**Work item**.
An exact transcript is required of the lines below, from the one containing "The height and" through the very last; leave every picture out of it.

........

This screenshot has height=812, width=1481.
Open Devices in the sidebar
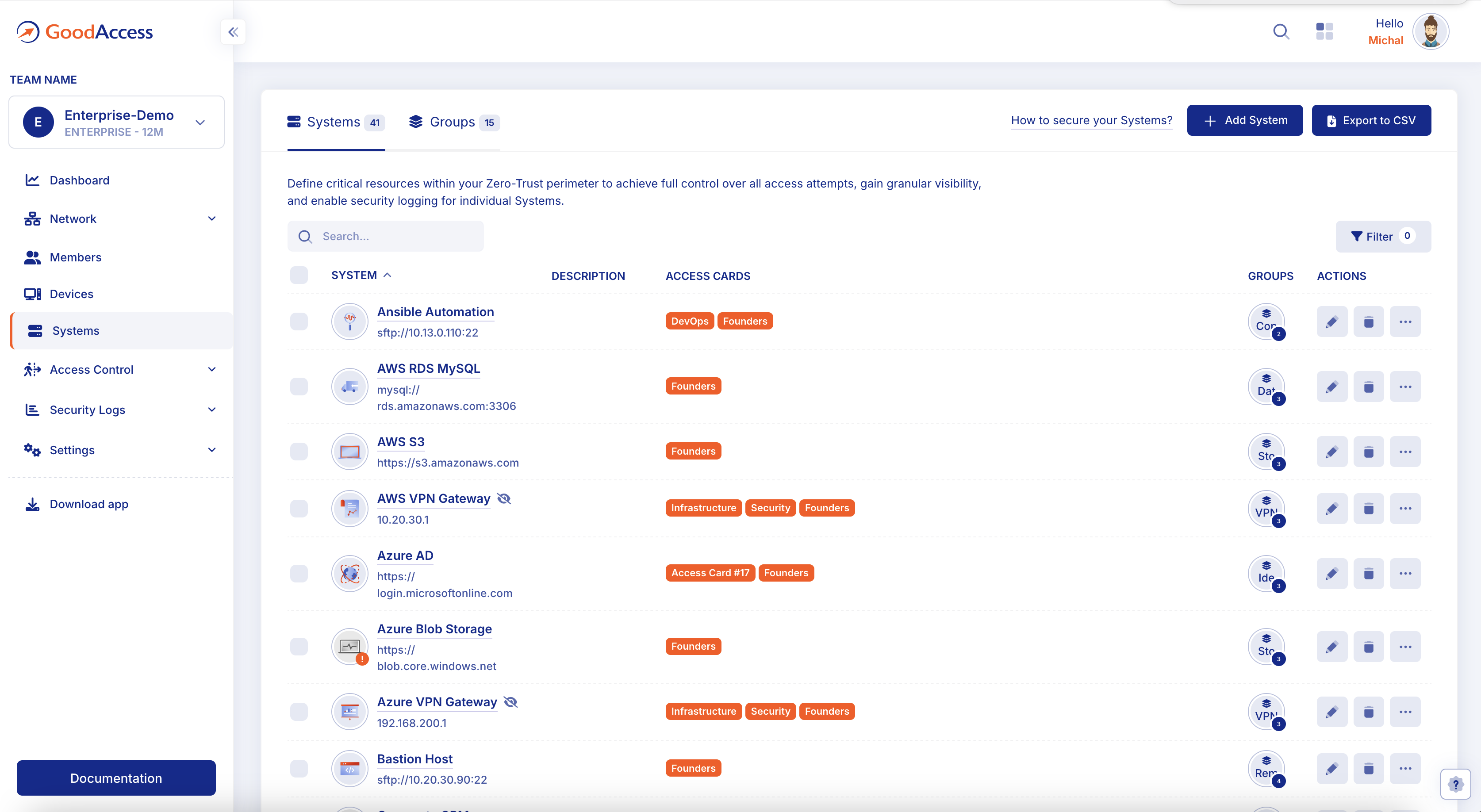click(71, 294)
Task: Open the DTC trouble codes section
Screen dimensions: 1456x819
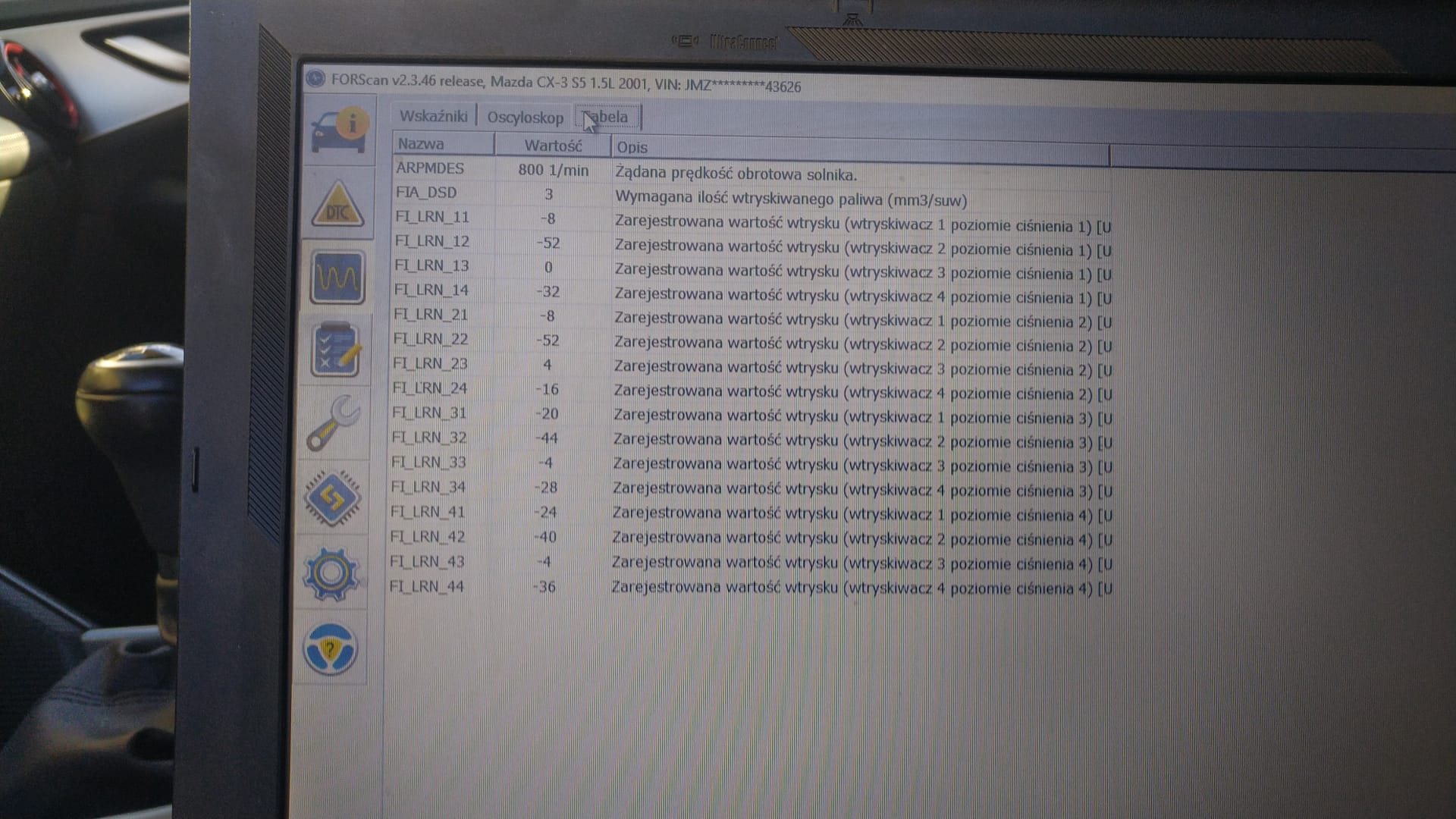Action: pyautogui.click(x=337, y=206)
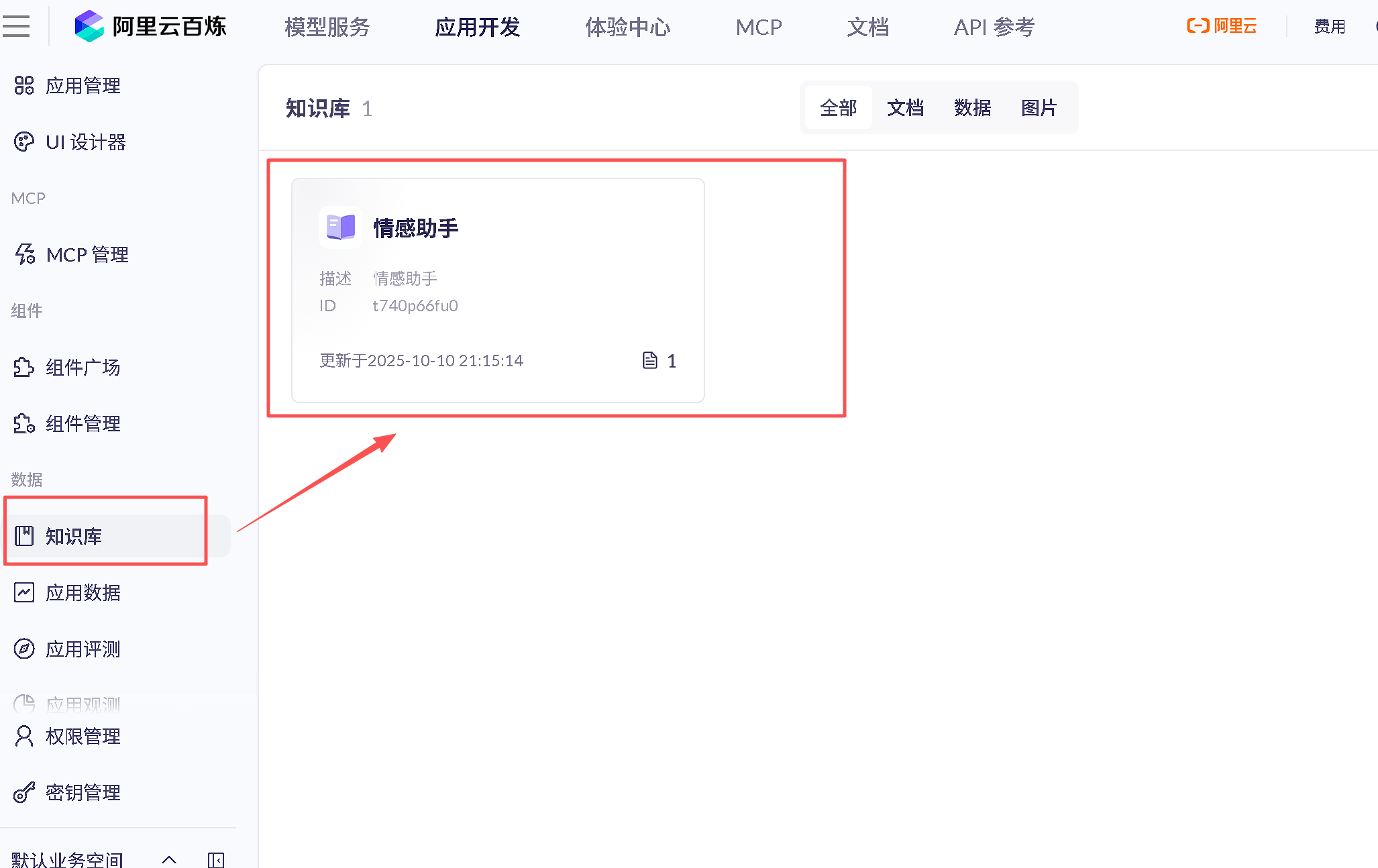
Task: Click the document count icon on card
Action: point(650,361)
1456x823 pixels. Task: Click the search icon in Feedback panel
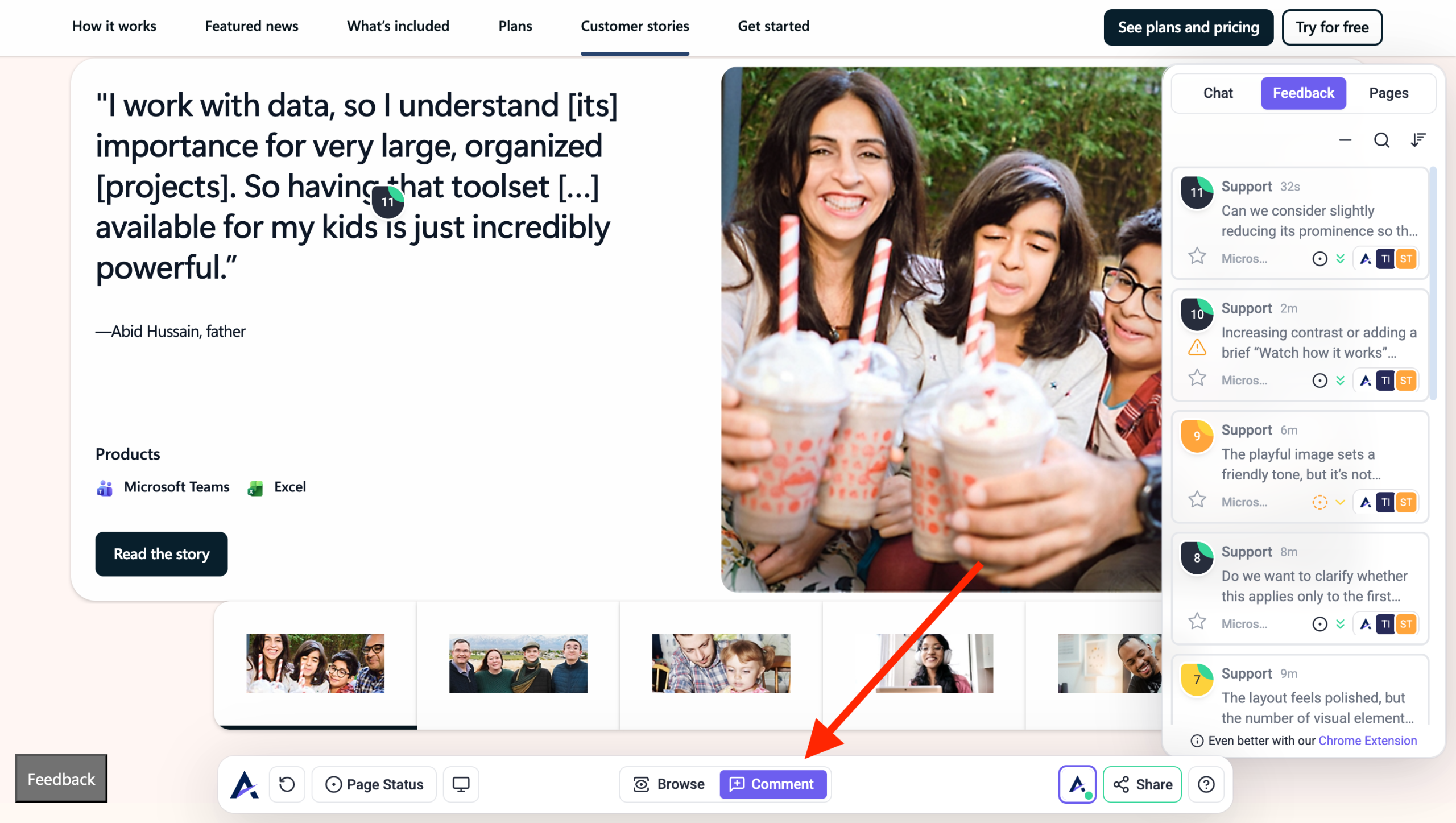click(1381, 140)

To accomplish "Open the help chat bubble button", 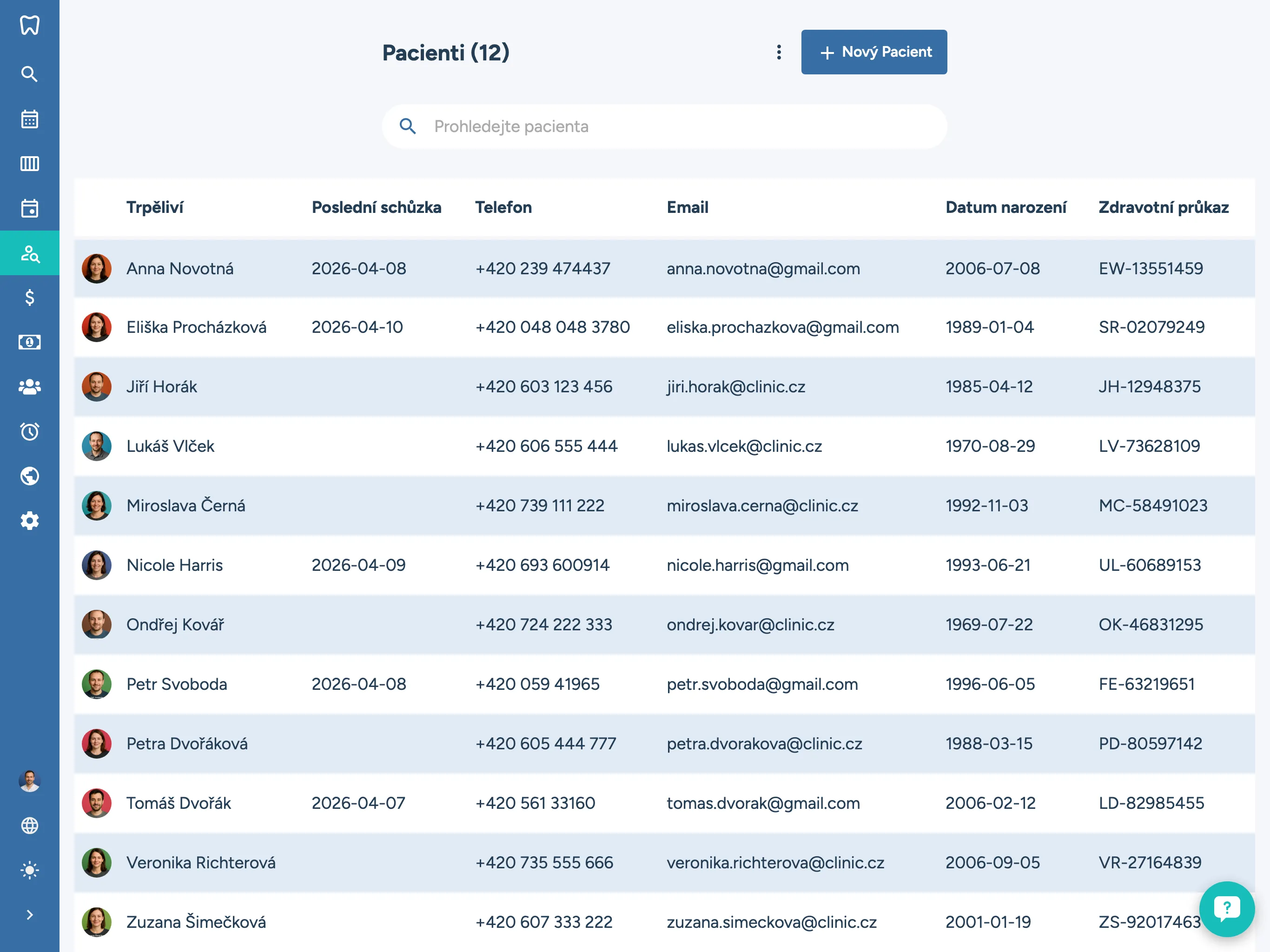I will tap(1226, 908).
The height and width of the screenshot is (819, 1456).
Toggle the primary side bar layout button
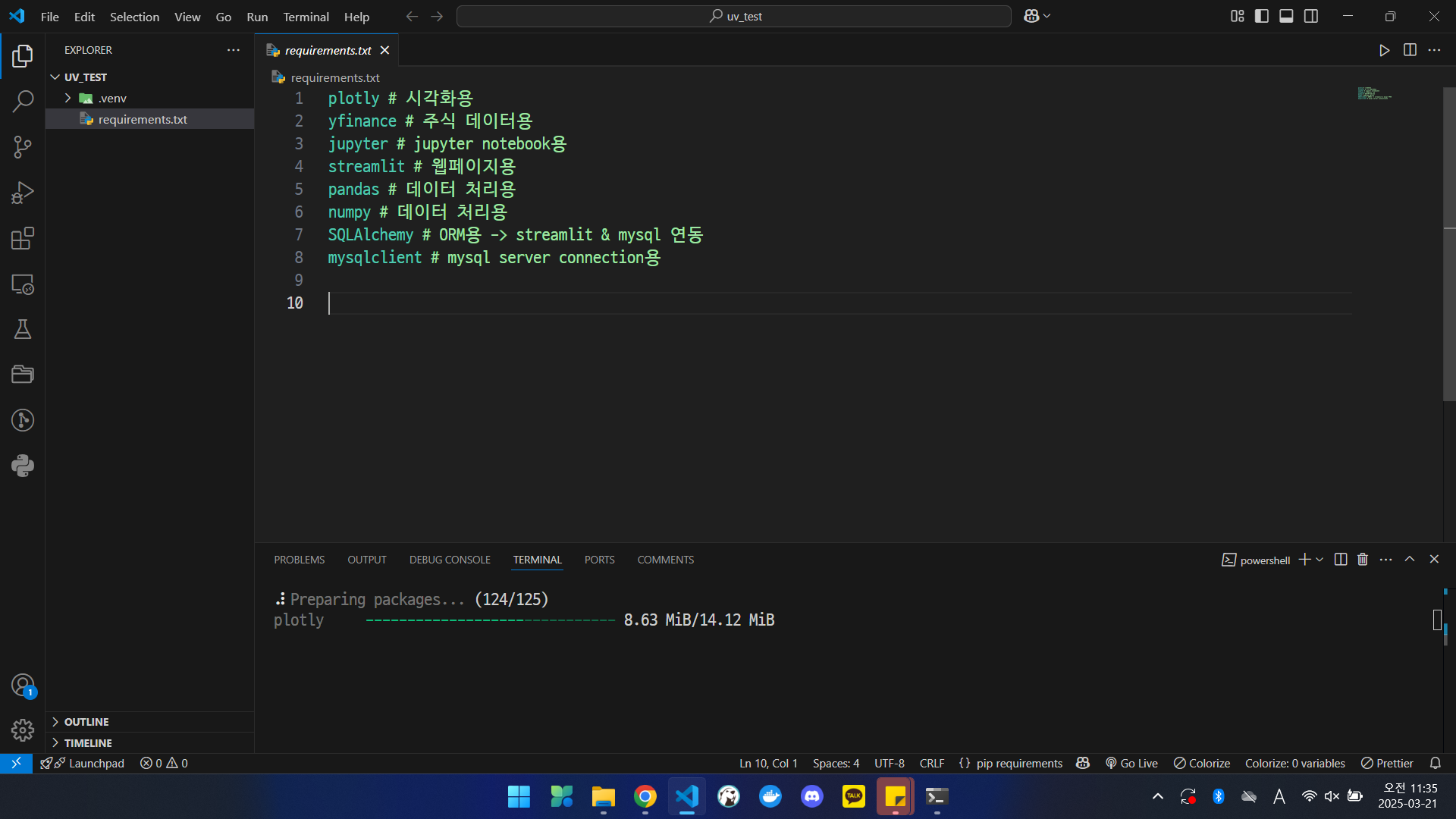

........

**Response to this task**.
The height and width of the screenshot is (819, 1456).
Toggle the primary side bar layout button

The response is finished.